- Provided data -
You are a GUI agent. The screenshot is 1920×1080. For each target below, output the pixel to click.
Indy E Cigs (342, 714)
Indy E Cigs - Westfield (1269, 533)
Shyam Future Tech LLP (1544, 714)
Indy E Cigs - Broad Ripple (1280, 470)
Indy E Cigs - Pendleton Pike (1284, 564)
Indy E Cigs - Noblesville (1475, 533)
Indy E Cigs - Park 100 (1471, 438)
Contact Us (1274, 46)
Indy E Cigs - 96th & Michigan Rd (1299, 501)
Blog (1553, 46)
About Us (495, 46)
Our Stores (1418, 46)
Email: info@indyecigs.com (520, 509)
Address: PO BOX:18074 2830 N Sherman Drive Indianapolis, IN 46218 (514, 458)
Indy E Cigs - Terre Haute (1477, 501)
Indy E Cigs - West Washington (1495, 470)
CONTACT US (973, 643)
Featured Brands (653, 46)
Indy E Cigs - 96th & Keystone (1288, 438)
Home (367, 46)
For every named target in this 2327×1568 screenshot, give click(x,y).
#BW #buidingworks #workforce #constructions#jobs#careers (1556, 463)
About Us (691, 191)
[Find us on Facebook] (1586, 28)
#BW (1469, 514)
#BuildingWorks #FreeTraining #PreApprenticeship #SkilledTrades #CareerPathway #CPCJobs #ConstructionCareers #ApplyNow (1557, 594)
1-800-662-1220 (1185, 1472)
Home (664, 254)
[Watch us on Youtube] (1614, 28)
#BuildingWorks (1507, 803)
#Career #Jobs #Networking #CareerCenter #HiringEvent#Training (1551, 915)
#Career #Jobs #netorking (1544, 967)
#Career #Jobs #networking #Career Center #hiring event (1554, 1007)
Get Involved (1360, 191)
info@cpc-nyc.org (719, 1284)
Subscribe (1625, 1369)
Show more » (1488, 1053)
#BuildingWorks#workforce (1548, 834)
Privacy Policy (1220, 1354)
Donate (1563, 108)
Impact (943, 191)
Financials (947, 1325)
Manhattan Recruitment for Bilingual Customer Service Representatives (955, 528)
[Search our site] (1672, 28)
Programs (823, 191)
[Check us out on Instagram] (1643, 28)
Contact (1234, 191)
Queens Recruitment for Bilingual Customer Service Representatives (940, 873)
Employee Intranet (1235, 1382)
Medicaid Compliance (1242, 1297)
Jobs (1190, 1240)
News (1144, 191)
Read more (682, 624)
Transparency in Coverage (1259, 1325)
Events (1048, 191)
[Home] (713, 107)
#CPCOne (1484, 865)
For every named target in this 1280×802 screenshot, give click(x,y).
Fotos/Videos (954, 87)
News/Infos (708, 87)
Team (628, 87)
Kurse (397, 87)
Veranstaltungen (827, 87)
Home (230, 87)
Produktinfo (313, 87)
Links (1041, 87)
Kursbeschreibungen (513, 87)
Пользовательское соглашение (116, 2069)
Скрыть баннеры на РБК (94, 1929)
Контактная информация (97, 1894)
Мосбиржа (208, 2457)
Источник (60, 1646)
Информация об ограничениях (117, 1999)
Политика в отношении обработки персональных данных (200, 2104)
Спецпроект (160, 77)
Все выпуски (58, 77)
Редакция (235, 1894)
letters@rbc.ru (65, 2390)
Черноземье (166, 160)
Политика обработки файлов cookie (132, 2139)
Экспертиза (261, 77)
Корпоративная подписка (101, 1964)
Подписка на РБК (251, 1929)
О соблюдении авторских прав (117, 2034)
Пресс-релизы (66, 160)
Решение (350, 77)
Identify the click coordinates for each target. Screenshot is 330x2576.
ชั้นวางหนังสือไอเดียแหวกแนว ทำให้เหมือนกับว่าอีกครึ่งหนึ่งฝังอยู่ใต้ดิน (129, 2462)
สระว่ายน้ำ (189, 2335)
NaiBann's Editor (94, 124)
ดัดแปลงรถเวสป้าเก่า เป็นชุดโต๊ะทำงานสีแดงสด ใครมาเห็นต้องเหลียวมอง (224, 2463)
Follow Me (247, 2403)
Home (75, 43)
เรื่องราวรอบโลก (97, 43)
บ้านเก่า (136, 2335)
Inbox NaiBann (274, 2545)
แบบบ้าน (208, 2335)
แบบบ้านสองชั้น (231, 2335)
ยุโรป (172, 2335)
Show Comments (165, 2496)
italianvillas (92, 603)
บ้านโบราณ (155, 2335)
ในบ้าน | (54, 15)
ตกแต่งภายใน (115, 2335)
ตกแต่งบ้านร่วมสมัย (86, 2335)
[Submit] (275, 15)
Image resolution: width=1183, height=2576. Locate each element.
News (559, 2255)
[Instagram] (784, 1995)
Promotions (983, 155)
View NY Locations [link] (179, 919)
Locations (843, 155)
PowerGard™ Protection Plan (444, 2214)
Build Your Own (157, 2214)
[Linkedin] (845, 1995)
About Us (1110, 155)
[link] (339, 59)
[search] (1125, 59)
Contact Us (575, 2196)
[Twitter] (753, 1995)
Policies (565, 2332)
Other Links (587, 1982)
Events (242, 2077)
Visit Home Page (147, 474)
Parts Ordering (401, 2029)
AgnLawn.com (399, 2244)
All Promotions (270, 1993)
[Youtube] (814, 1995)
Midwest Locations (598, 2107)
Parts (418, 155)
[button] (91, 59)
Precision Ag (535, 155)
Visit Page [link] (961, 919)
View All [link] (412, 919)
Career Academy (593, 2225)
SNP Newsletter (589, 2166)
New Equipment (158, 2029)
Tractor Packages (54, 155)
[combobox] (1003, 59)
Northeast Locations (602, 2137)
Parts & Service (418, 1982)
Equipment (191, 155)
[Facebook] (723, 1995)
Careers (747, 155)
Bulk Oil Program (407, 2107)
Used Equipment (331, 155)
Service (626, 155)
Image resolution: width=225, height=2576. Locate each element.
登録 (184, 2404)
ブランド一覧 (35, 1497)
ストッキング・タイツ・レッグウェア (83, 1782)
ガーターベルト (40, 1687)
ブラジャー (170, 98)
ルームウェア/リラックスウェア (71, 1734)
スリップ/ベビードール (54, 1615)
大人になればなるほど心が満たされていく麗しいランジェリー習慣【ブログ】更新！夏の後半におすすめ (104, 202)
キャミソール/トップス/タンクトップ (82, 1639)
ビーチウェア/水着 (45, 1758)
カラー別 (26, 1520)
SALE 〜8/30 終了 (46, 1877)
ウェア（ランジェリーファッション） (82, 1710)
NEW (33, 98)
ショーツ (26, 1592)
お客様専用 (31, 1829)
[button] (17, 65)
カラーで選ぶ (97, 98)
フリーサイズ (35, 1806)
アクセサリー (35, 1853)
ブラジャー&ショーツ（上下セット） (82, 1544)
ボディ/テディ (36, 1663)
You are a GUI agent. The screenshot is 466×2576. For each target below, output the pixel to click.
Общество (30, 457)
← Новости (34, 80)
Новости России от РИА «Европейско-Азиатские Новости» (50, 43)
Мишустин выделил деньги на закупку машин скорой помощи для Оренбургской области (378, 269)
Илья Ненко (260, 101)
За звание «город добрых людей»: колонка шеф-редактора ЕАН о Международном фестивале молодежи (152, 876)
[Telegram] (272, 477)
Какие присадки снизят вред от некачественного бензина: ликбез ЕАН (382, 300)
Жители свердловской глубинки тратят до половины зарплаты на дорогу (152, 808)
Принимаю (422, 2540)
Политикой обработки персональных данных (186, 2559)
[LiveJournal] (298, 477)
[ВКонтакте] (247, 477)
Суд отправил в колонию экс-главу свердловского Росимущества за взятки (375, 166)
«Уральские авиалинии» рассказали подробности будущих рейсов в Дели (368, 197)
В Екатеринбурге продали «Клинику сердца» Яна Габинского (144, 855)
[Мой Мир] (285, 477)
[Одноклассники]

- Activity -
What is needed is a verbatim copy of every line in the records above from the one containing "Политика в отношении" down to the one containing "แบบบ้าน (208, 2335)", both included, and nothing more.

- Exercise response -
Политика в отношении обработки персональных данных (200, 2104)
Спецпроект (160, 77)
Все выпуски (58, 77)
Редакция (235, 1894)
letters@rbc.ru (65, 2390)
Черноземье (166, 160)
Политика обработки файлов cookie (132, 2139)
Экспертиза (261, 77)
Корпоративная подписка (101, 1964)
Подписка на РБК (251, 1929)
О соблюдении авторских прав (117, 2034)
Пресс-релизы (66, 160)
Решение (350, 77)
Identify the click coordinates for each target. Screenshot is 330x2576.
ชั้นวางหนังสือไอเดียแหวกแนว ทำให้เหมือนกับว่าอีกครึ่งหนึ่งฝังอยู่ใต้ดิน (129, 2462)
สระว่ายน้ำ (189, 2335)
NaiBann's Editor (94, 124)
ดัดแปลงรถเวสป้าเก่า เป็นชุดโต๊ะทำงานสีแดงสด ใครมาเห็นต้องเหลียวมอง (224, 2463)
Follow Me (247, 2403)
Home (75, 43)
เรื่องราวรอบโลก (97, 43)
บ้านเก่า (136, 2335)
Inbox NaiBann (274, 2545)
แบบบ้าน (208, 2335)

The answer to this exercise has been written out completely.